Enfin, alors que les régimes dérogatoires qui mènent à des impositions plus faibles de certains revenus se sont multipliés dans les Etats membres de l’UE et en dehors, le groupe Code de conduite s’intéresse de près aux régimes des «patent box», notamment celui de nos voisins britanniques. Ces derniers ont beau jeu de souligner que plusieurs Etats ont des régimes similaires, qui n’ont pas été considérés comme dommageables. Ils tentent aussi de remettre en cause un des critères d’évaluation prévu par le Code de conduite : l’obligation d’opérer sur le territoire de l’Etat membre octroyant l’avantage fiscal serait contraire aux libertés fondamentales !
Le rapport d’activité de l’UE en matière fiscale de 2013 révèle que le groupe Code de conduite devrait s’atteler à l’analyse de ce critère puis entreprendre l’analyse de l’ensemble de ce type de régime en 2014.
Pendant ce temps… la Commission européenne, sur le fondement des aides d’Etat, demande à Gibraltar de justifier son régime fiscal en ce qu’il exonère les dividendes, intérêts et redevances… Au moins en théorie on peut se demander ce qui permet de distinguer une imposition à taux réduit – du type patent box – applicable à certains revenus d’une exonération de ces mêmes revenus !

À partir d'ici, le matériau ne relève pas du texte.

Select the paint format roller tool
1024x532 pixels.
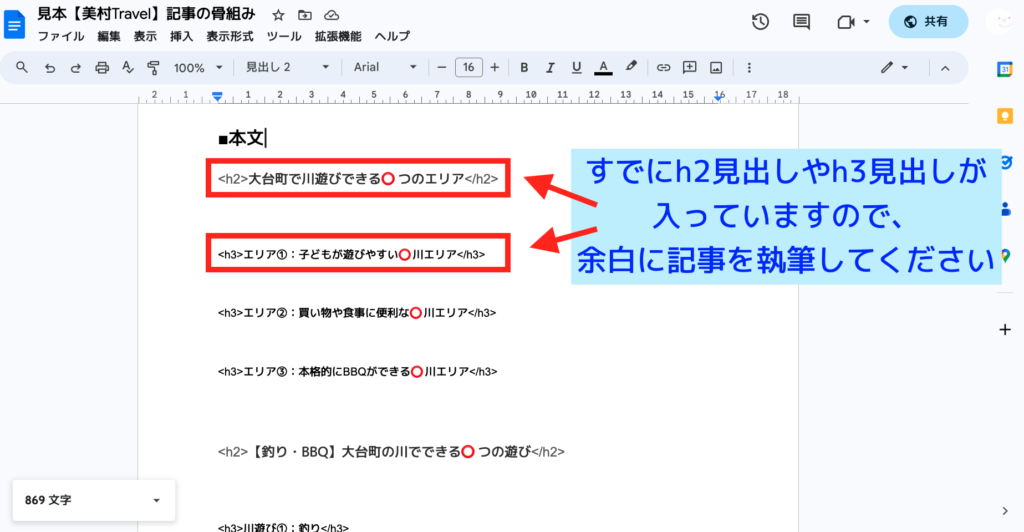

Quelles seraient alors les conséquences d’une décision remettant en cause, par exemple, les régimes de patent box ? Sur le fondement du Code de conduite, cela devrait aboutir à une abolition volontaire et prospective de ces régimes par les Etats. Sur le fondement des aides d’Etat, cela aboutira à une remise en cause prospective et, le cas échéant, au remboursement des aides d’Etat. On peut penser (espérer ?) que la Commission n’exigera pas ce remboursement, et ce sur le fondement du principe général de confiance légitime, dont les conditions d’application sont (très) strictes. A cet égard, les contribuables tenteront probablement de faire valoir que, suite à la décision de la Commission sur le régime espagnol en matière d’imposition des produits générés par des actifs incorporels, ils pouvaient légitimement penser que ce type de régime n’était pas constitutif d’une aide d’Etat.
Si elle ne l’admettait pas, on peut penser qu’un contentieux majeur débuterait : comment admettre que la réglementation sur les aides d’Etat puisse produire des conséquences aussi importantes alors même que la notion d’aide d’Etat est incertaine ! A ce titre, l’on devrait, nous semble-t-il, tenter de nouveau de faire valoir que la législation sur les aides d’Etat «ne satisfait pas […] aux exigences de la sécurité juridique qui exige que les règles de droit soient claires, précises et prévisibles dans leurs effets, en particulier lorsqu’elles peuvent avoir sur les individus et les entreprises des conséquences défavorables2».